Albator par Jérôme Alquié
Albator par Jérôme Alquié © Kana

Des mentons un peu pointus

Matsumoto ne corrige pas le storyboard de Jérôme Alquié, mais s’autorise quelques remarques: "J’ai tendance à faire mes mentons un peu pointus de profil", indique-t-il. "Il m’a demandé qu’ils soient un peu plus arrondis." Par l’intermédiaire de Kouiti Shimaboshi, qui réalise la série Capitaine Albator: Dimension Voyage, Jérôme Alquié a aussi appris que Leiji Matsumoto 'appréciait dans les histoires des décors abondants et s’y est donné à cœur joie. 

Contrairement à Kouiti Shimaboshi, qui livre une interprétation libre du personnage, Jérôme Alquié a voulu être le plus fidèle possible aux travaux de Shingo Araki et Kazuo Komatsubara, les animateurs des séries d’origine. Malgré ces modèles, Albator reste difficile à dessiner: "Je rate très souvent le personnage", concède Jérôme Alquié. "J’ai un niveau d’exigence assez élevé. Il faut réussir à reproduire son côté hyper charismatique." Et sa capacité à être à la fois l’incarnation du courage et de la mélancolie. 

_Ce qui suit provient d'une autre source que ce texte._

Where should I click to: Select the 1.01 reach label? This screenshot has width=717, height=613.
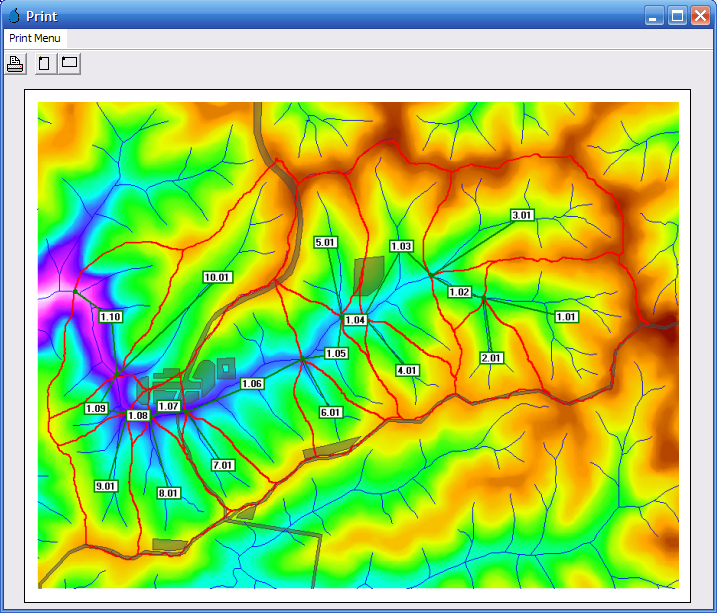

Ce premier tome d’Albator, contrairement aux histoires de Matsumoto, se déroule principalement sur Terre et non dans l’espace. Autre différence: il est davantage tourné vers l’action et laisse de côté la mélancolie propre aux histoires du maître japonais. Jérôme Alquié en a conscience et se rattrapera dans le tome 2. Intitulé Les Ténèbres abyssales de l’âme, il plongera les personnages "à l’intérieur de leur propre esprit" et les confrontera à leur plus grande peur et à leur plus grand désespoir: "Là, on va retrouver la mélancolie et la tristesse de l’œuvre de Matsumoto", promet Jérôme Alquié. "Je me suis beaucoup amusé à faire le tome 2." Sortie prévue en novembre 2019, en attendant le tome 3 en 2020. 

Capitaine Albator, Mémoires de l’Arcadia, Jérôme Alquié, Kana, 56 pages, 11,99 euros.